C'est d'autant plus troublant que là où la pièce montre la violence, elle laisse planer le doute sur beaucoup d'autres choses. Elle expose, mais ne donne pas toutes les clés, laissant le spectateur faire parler son imaginaire pour répondre à ses questions. Elle avance à son rythme, s'appuyant sur ses rebondissements pour relancer régulièrement l'action. C'est un très bon équilibre entre thriller, violence et interrogation. Elle maintient le suspense, distille des indices, puis assomme pile au moment où on pensait avoir compris. Très malin.

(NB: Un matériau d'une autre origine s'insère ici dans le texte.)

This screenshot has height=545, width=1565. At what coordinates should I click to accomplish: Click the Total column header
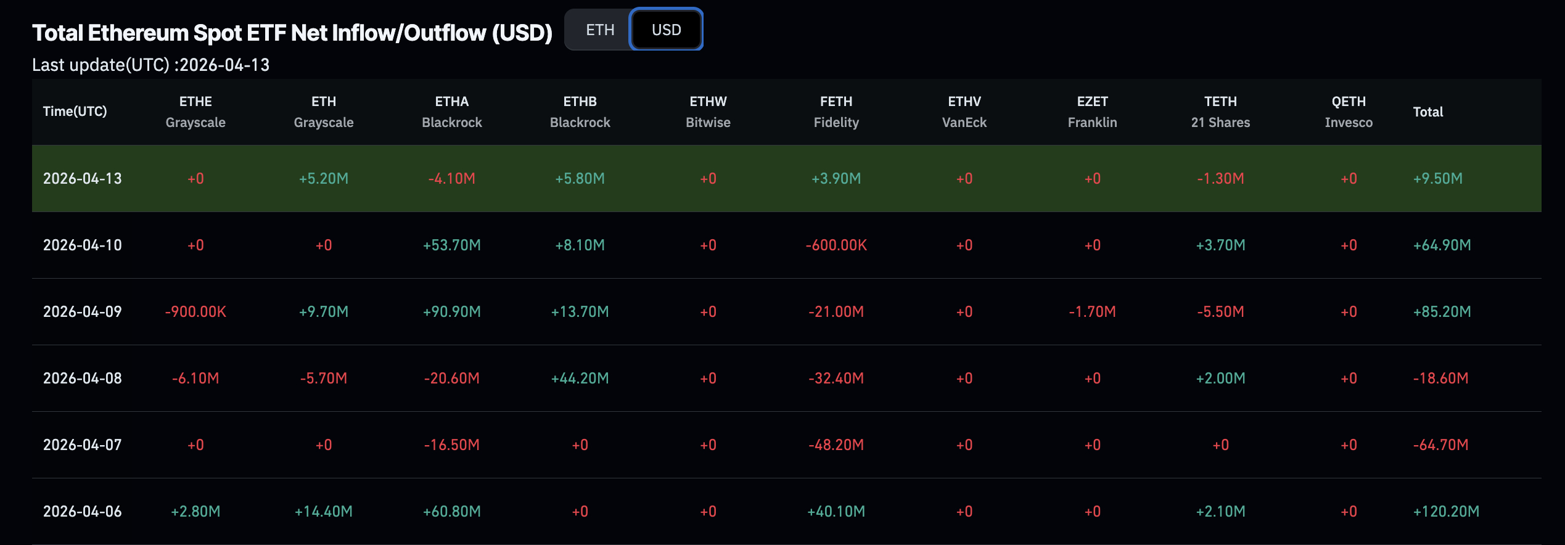(x=1427, y=112)
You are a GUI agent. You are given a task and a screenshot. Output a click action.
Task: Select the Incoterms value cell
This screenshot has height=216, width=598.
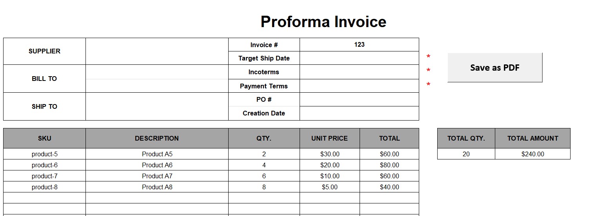coord(359,72)
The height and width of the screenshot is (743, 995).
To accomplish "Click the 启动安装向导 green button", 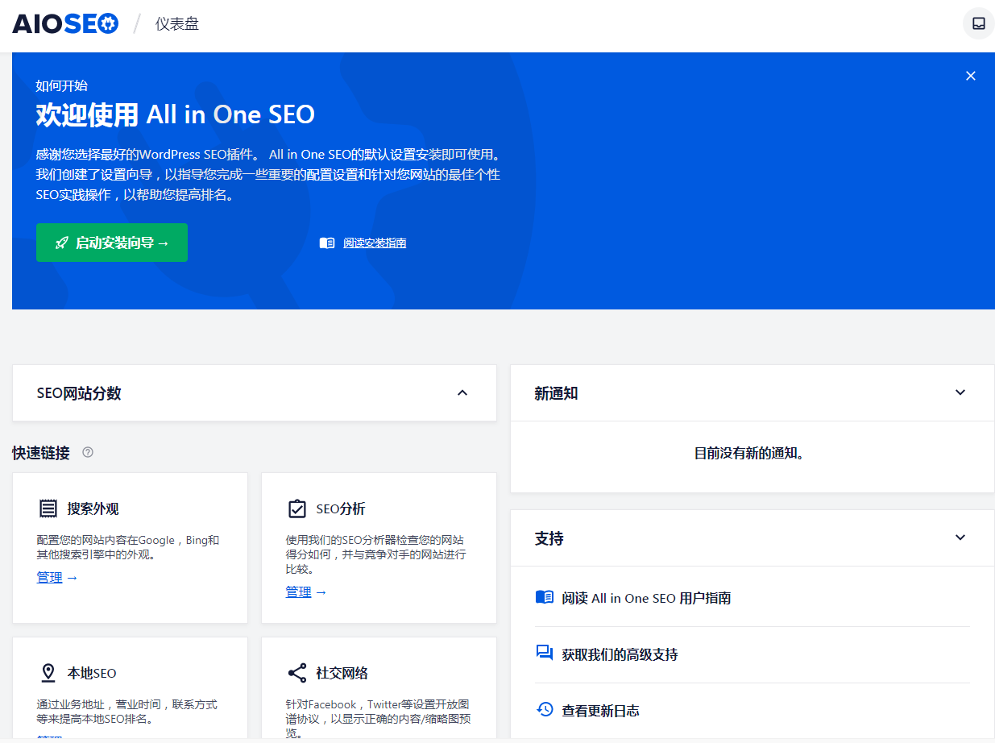I will tap(111, 243).
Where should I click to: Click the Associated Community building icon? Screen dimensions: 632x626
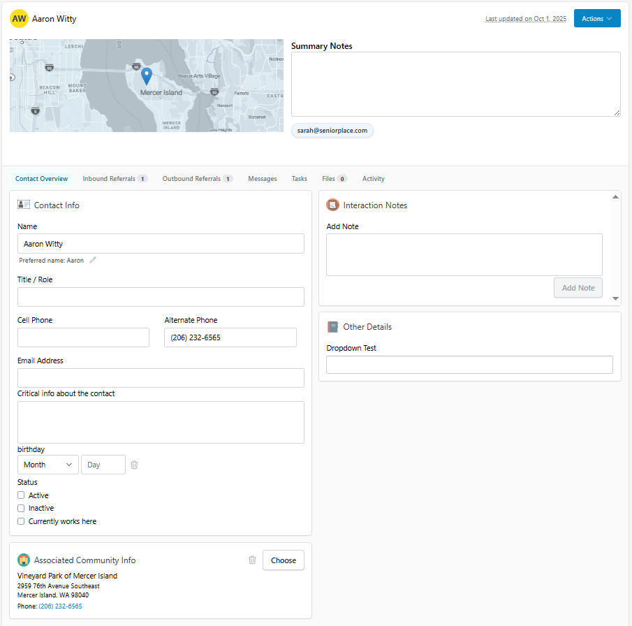pyautogui.click(x=24, y=560)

Vous l'aurez compris : c'est un spectacle qui laisse des traces. Dérangeant et brutal, tendu et suffocant, c'est le genre de proposition qu'on n'a pas l'habitude de voir et qui vous cloue à votre siège. Le sujet y est pour beaucoup – ça gueule, ça parle mal, ça sent la misère et la misogynie – mais les acteurs sont particulièrement impressionnants. Olivier Sitruk, Pauline Lefèvre et Rod Paradot incarnent trois visages de la misère, trois âmes perdues et seules qui tentent de s'en sortir comme elles peuvent, chacun à manière. Ensemble, ils posent le cadre de nécessité qui justifie toute l'histoire. Carla Muys, elle, se détache avec son aspect lunaire et cette présence un peu évaporée. En jeune oiseau malmené, elle laisse constamment planer un doute sur ses réelles intentions, alimentant l'angoisse qui règne sur scène par cette fragilité déconcertante.

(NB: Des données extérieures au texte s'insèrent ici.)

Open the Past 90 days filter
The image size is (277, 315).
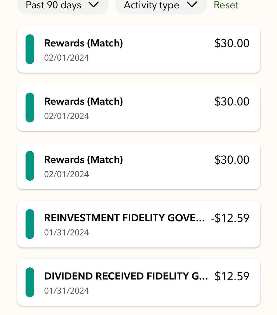click(53, 5)
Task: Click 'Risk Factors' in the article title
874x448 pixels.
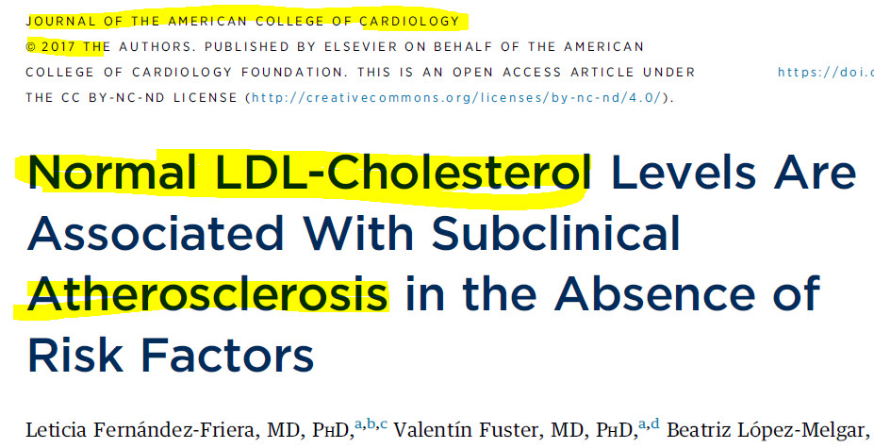Action: tap(171, 355)
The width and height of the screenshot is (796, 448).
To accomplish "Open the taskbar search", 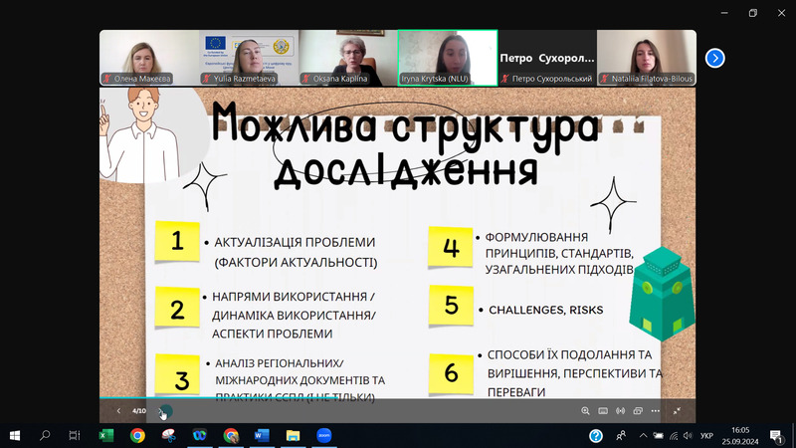I will tap(45, 435).
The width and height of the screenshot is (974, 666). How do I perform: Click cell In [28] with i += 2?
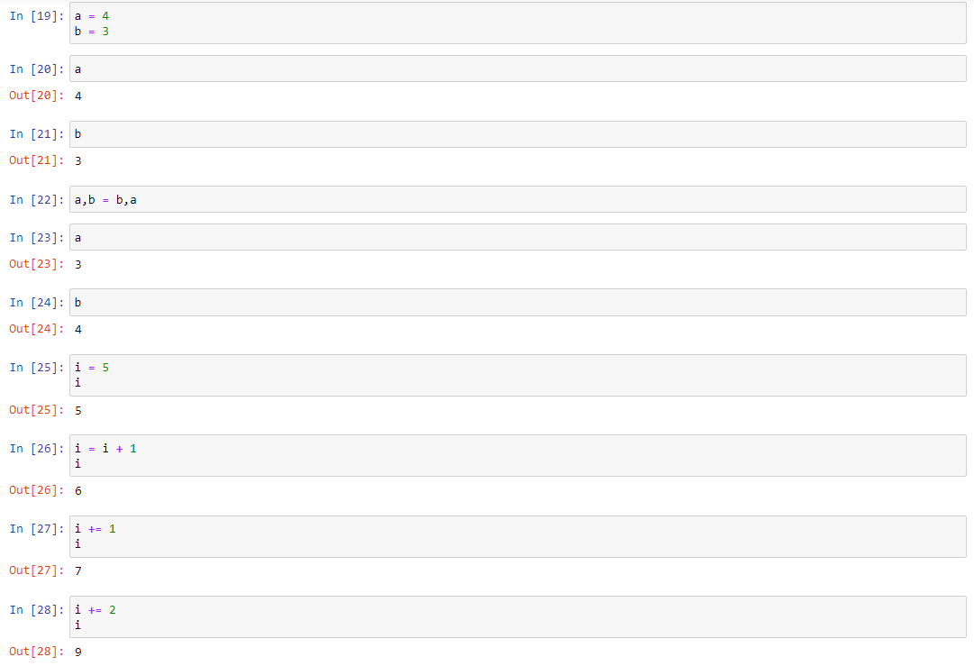click(517, 617)
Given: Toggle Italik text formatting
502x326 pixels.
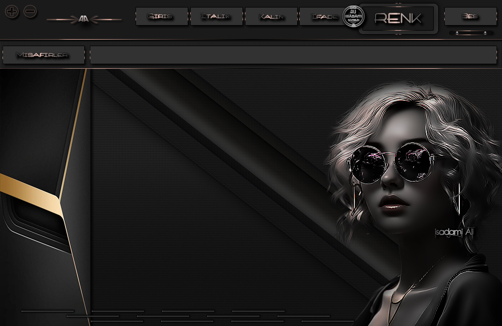Looking at the screenshot, I should coord(216,17).
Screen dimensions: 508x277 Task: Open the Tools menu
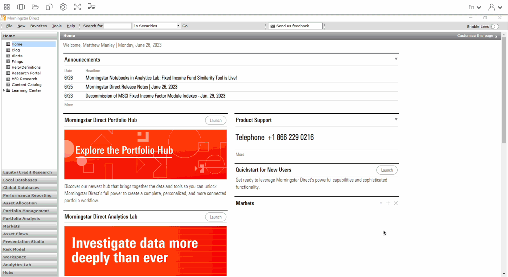[57, 26]
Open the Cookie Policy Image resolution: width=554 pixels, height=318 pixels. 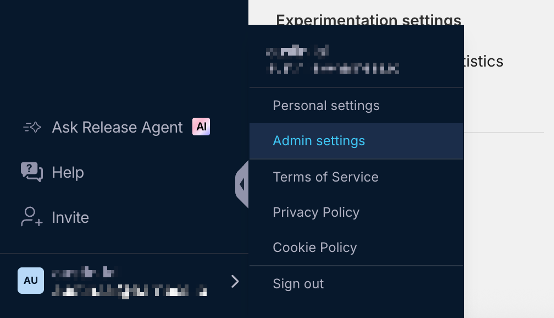pos(315,248)
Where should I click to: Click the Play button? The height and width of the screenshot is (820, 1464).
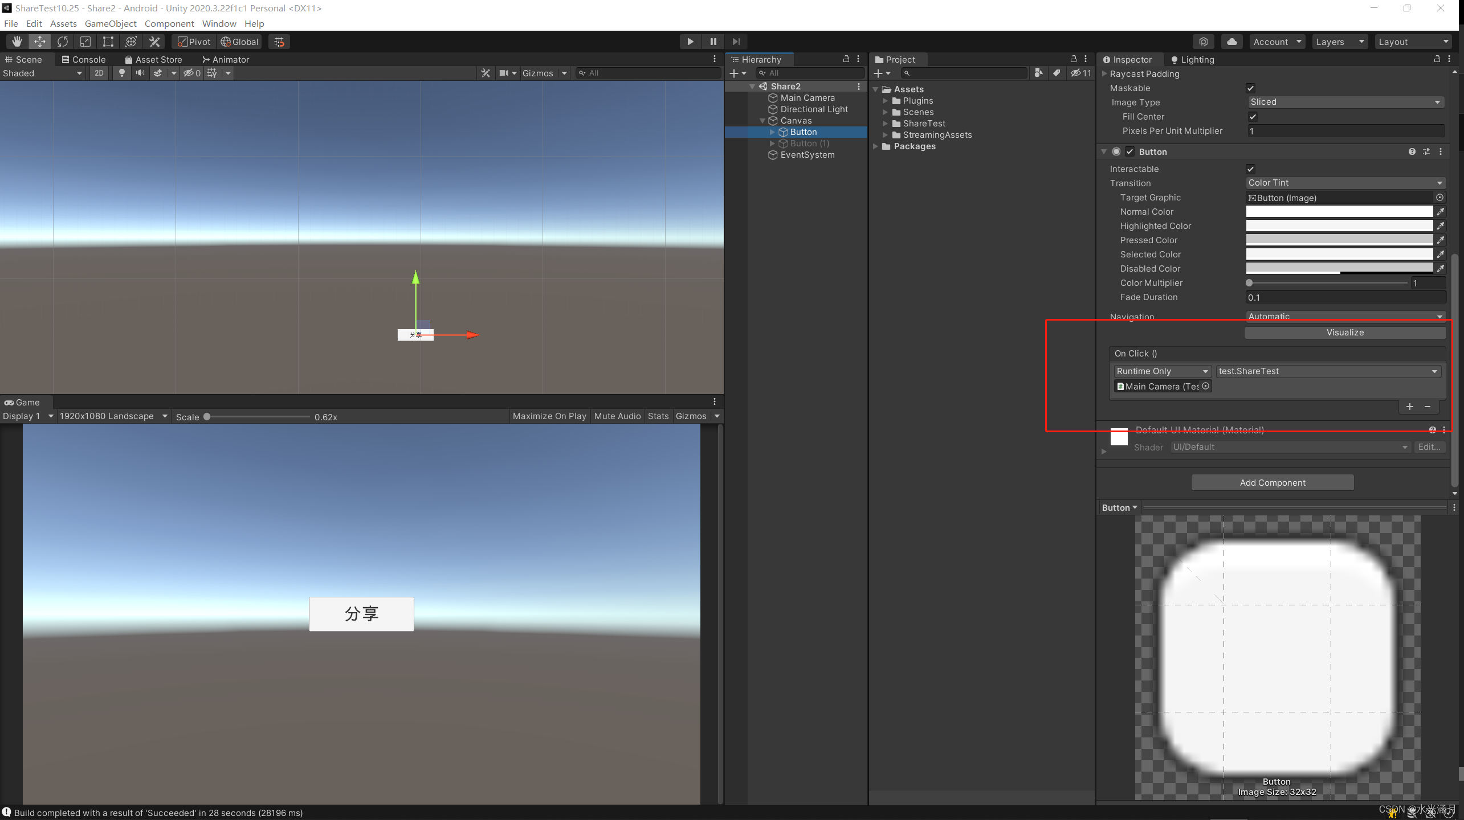click(x=690, y=42)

Et que dire de Benoît Solès. Son regard clair et fixe, à la fois malicieux et perçant, fait tout le double jeu de ce pervers classe et imprévisible. Séducteur ou agresseur ? Difficile à dire. Il est insaisissable et mène la danse avec une fermeté glaçante. Et au final, c'est bien lui qui tient les ficelles de cette partition violente. Comme le joueur derrière sa manette, il contrôle chaque mouvement, anticipe chaque faux pas. Sauf qu'ici, on n'est pas derrière un écran : on est dans la salle, impuissants, forcés de suivre sa chorégraphie jusqu'au bout. Et impossible de mettre pause.